To me pellets aren't a necessity but just a supplement, to ensure a rabbit is getting the needed nutrients, like a multivitamin. As long as your rabbit is maintaining a healthy weight and isn't getting too lean, I would keep with the diet you're feeding. If you feel your rabbit is getting too lean or losing weight, increase pellet amounts. Though I wouldn't increase the ones you currently have, but get a good brand, alfalfa based for young growing rabbits since your rabbit is still a juvenile, and start transitioning those in for the increased amount of pellets. With changes of pellet brands/types, it's usually best to transition from the old pellet to the new, gradually over a couple weeks to minimize gut upset. Except in cases where the current pellets are causing serious health issues.

There are general feeding recommendations for rabbits, but every rabbit's nutritional needs are going to vary based on individual metabolism, growth rate, and specific health needs.
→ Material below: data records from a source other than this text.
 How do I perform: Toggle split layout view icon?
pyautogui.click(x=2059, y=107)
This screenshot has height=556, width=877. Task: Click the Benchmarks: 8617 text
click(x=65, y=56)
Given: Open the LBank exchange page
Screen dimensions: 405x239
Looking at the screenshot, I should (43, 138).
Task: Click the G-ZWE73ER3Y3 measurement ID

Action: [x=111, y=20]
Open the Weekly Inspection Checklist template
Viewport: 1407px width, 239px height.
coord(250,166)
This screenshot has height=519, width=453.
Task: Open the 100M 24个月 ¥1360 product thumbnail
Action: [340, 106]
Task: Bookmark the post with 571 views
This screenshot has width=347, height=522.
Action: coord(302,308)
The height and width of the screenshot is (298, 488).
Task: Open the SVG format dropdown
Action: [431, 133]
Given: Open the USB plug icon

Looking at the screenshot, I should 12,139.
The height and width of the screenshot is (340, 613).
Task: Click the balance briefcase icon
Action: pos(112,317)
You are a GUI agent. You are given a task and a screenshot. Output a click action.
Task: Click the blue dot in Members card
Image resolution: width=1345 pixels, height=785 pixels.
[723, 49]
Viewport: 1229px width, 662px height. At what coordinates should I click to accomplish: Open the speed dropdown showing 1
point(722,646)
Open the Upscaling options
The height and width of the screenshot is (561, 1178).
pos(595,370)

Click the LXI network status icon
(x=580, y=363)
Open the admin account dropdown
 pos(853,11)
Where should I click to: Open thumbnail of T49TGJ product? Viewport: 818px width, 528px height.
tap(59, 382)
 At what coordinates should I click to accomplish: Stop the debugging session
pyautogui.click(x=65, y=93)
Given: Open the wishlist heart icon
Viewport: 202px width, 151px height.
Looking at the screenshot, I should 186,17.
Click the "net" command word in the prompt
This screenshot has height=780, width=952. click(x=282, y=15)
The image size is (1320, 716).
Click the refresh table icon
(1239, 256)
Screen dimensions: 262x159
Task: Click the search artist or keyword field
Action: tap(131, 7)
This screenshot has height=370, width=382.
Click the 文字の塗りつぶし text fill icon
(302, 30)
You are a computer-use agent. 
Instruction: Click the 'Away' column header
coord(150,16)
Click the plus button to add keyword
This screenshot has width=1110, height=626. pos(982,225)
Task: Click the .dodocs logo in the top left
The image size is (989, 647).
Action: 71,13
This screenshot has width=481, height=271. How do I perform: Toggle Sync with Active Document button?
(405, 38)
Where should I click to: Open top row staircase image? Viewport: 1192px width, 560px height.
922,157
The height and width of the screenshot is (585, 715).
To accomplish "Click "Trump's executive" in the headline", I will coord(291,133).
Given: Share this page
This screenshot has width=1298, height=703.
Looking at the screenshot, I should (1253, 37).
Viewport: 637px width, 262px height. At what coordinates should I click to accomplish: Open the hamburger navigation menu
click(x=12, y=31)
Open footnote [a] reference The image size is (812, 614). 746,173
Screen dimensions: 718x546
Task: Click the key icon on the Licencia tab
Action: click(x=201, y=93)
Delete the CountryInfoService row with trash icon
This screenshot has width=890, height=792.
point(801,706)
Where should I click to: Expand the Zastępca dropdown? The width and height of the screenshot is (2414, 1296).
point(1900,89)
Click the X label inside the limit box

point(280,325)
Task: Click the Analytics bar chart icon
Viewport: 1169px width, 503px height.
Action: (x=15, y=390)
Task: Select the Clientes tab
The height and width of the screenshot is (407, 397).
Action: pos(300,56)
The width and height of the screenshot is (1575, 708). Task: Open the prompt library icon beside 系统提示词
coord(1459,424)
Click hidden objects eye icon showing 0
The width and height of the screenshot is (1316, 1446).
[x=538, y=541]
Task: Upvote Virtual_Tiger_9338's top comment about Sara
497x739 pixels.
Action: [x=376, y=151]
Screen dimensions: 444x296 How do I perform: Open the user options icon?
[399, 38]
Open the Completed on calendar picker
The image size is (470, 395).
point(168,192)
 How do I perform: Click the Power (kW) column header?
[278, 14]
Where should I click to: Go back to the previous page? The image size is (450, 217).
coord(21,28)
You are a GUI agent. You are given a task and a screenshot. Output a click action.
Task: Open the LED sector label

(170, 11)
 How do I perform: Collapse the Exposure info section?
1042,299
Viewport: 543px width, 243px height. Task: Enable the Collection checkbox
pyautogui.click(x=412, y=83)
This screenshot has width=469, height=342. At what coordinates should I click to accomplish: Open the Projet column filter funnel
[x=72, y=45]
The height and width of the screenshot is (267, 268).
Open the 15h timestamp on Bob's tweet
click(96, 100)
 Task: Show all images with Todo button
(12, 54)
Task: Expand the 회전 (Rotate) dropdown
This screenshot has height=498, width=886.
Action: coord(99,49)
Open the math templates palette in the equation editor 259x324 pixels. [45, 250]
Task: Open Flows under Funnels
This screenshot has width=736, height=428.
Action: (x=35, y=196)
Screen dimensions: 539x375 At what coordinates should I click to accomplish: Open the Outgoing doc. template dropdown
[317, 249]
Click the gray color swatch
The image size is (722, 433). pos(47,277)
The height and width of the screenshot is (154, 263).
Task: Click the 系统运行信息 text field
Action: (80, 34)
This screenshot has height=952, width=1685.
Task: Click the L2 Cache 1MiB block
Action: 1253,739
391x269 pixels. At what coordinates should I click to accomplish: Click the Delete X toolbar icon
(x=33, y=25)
So what might be fine for one rabbit, won't work well for another. I base my feeding on each rabbits output, the poop and the urine, any specific health needs, and if they are maintaining a good weight on their current diet. If they are producing excess cecals, likely they need less protein in their diet. If they are producing small dark fecal poop, they likely need less pellets and more fiber from hay. If they have urine that is full of calcium sediment, they likely need less calcium in the diet. If they aren't maintaining a healthy weight and there is no health cause for this, they likely need more protein. If they're overweight, less protein and more fiber.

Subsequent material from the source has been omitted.